We are giving you a bonus show this week so we can expand to YouTube! This is our first podcast uploaded to YouTube and it's only 15 minutes long. This is an exclusive and you'll only be able to hear it on YouTube.

On #69 we'll discuss the smear campaign by Liberals against Roy Moore. The man hasn't been charged or convicted with anything yet the Liberals are claiming he is guilty (at least in the court of public opinion). Just another attack on the Constitution.

Please remember to like the video and subscribe to our page for more content. Thanks for coming with us on this experiment.


----------



## Denton (Sep 18, 2012)

I liked this. It is shorter than normal, and that is good for my short attention span issue!


----------



## Denton (Sep 18, 2012)

I didn't see that outro coming!


----------



## sideKahr (Oct 15, 2014)

It didn't suck.


----------



## Denton (Sep 18, 2012)

sideKahr said:


> It didn't suck.


Well, thank you!


----------



## A Watchman (Sep 14, 2015)

I hate to ask for being misinterpreted for prying .... but Squatch kinds sounds like .... the Man with a golden voice .... naw, it couldn't be true .... could it?


----------



## 23897 (Apr 18, 2017)

I’m in the longer podcast camp rather than the shorter camp or the YouTube camp. 
But thanks for the extra one. 
Can you do one “live from the mall on Black Friday “ edition??
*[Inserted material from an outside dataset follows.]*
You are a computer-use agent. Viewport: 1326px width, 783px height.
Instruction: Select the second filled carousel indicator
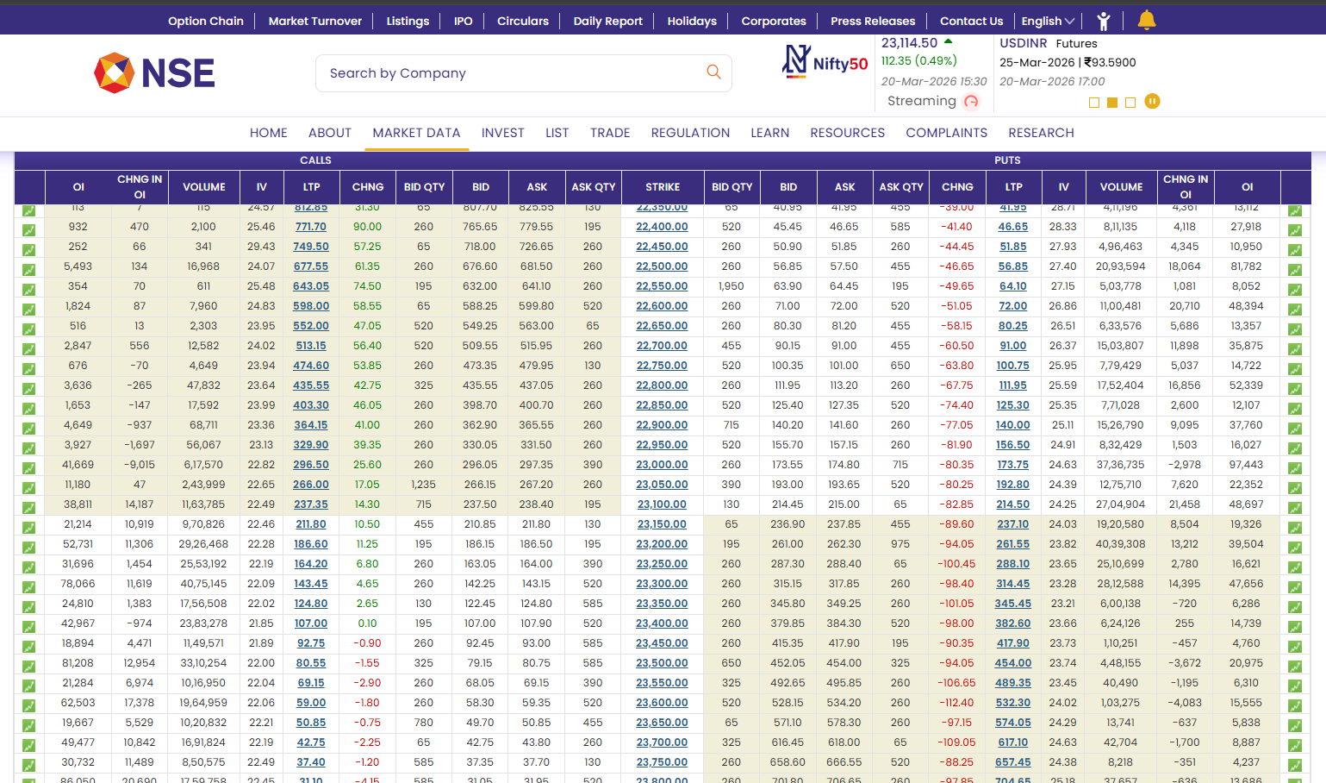(1112, 103)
Sent from my iPhone using Tapatalk


----------



## Sasquatch (Dec 12, 2014)

fangfarrier said:


> I'm in the longer podcast camp rather than the shorter camp or the YouTube camp.
> But thanks for the extra one.
> Can you do one "live from the mall on Black Friday " edition??
> 
> Sent from my iPhone using Tapatalk


I have rule that says no malls from Oct. 31 - Feb. 1 sorry.

Aa far as length our first one couldn't be longer than 15 min. (YouTube rule). Now that we have that under our belt we're going to try to put up our entire regular shows.
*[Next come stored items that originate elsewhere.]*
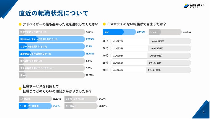Screen dimensions: 210x119
Task: Click はい(793) in the 40代 row
Action: click(x=129, y=55)
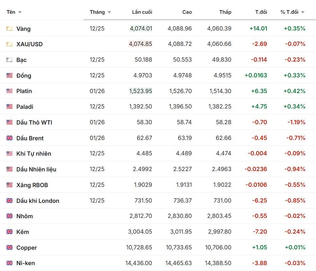316x271 pixels.
Task: Click the US flag icon next to Đồng
Action: click(9, 75)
Sent from my SM-G900V using Tapatalk


----------



## 23897 (Apr 18, 2017)

Sasquatch said:


> I have rule that says no malls from Oct. 31 - Feb. 1 sorry.
> 
> Aa far as length our first one couldn't be longer than 15 min. (YouTube rule). Now that we have that under our belt we're going to try to put up our entire regular shows.
> 
> Sent from my SM-G900V using Tapatalk


As well as keeping them on Apple store podcasts?

Fangfarrier

Sent from my iPhone using Tapatalk


----------



## Denton (Sep 18, 2012)

fangfarrier said:


> As well as keeping them on Apple store podcasts?
> 
> Fangfarrier
> 
> Sent from my iPhone using Tapatalk


Of course.

As far as malls, someone has to have a gun on me before they'll get me to a mall. I know I seem like someone who loves being around people, but it just isn't the truth.

By the way, we need to figure out a time to have you on the show that will work for all.


----------



## 23897 (Apr 18, 2017)

It’ll be the highlight of my year!!


Sent from my iPhone using Tapatalk


----------



## Sasquatch (Dec 12, 2014)

fangfarrier said:


> As well as keeping them on Apple store podcasts?
> 
> Fangfarrier
> 
> Sent from my iPhone using Tapatalk


Yep. We'll still be on iTunes. YouTube is just another Avenue to get our nonsense to the masses.

Sent from my SM-G900V using Tapatalk


----------